Mar 16, 2009 01:40
I'm missing my friend Jyoti tonight. Jyoti is one of those people that I had a great friendship with, but we suffered perpetually from a lack of time and an abundance of distance. There were a few other factors that kept our friendship from truly blooming, but I really came to admire her and connect with her in the rare kind of way that happens only once in a while.
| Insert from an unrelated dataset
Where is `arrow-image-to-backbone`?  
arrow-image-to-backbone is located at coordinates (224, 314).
She joined the Peace Corps and was deployed at the end of the summer last year for Niger. She's had a lot of recent issues - two Americans were kidnapped in a region near hers and she was given some very limited options as to what she could do, since the safety of the Peace Corps members is obviously the top priority. She decided to relocate to a slightly bigger village in a safer region, near a friend she'd met and to start working there. I can only imagine what kind of a life she's having, so totally removed from where and what I know. Of any of the people I know, I've come the closest, *maybe* to knowing what things are like out there, but I've only taken brief jaunts into those kinds of places, while she's made a life out there. Whenever wanderlust sets in, I always wonder just what it would take to go visit her and to see what kind of existence she's fashioned for herself.
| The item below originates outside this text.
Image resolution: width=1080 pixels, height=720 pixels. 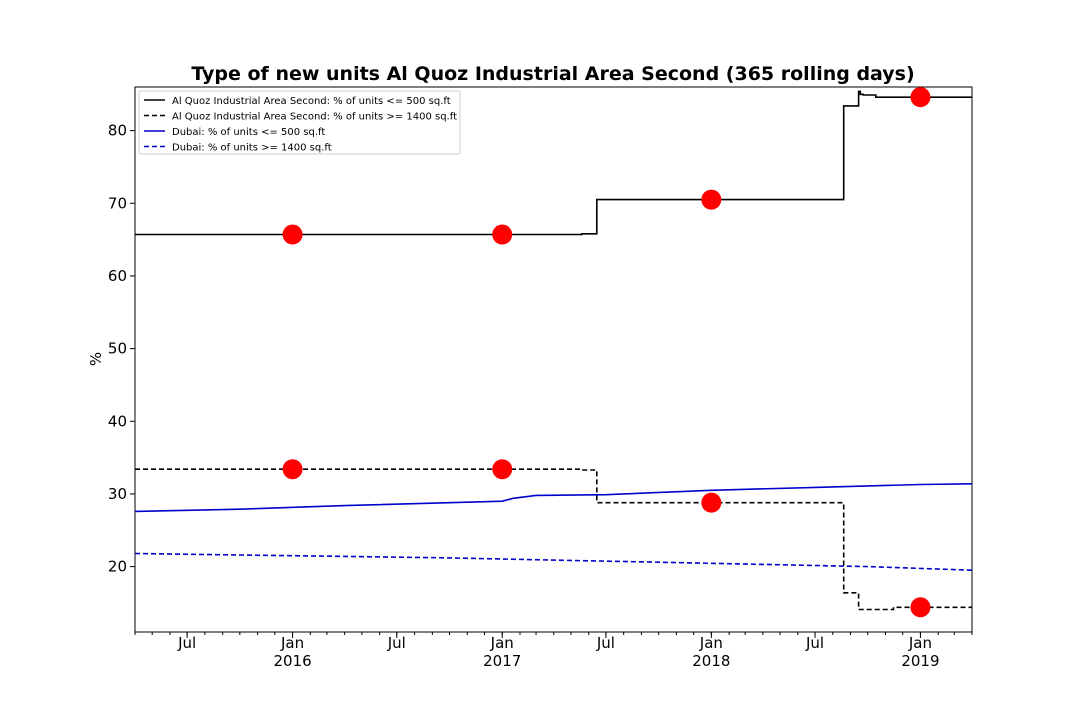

Her internet access has been limited, and so time communicating with her is rare, and the chances we get to talk are few and far between, but she's done a good job of making sure people know about major changes in her life. Before she left, she gave me a gift, a copy of the music she'd written and performed, and I'm listening to that music tonight. The very last song on the album is her performance of Sidewalks, by Story of the Year, which is one of my favorite songs of all time - Jyoti introduced me to the song on a mountainside, dedicated it and sang it for me at one of her performances at an Open Mic night on campus, and was one of the main reasons I took up guitar in the first place, to learn that song. It was an incredibly touching gift, on top of an album full of all-original music. It brings back reminders of times past with people who have since moved in their own directions, carrying with them fragments of the dreams we call memories. It takes me back to a time in my life when I knew a lot of happiness, and yet there's a lot of sadness in these songs she wrote, mainly written once the things we knew and cared about started falling apart. We build so much with the people we care about and sometimes we live long enough to see it all shatter, or to fade away without our notice or consent. There's an incredible sense of loss on those moments when you realize again that the people you share your life with are no longer around.
Jyoti, wherever you are, I miss you.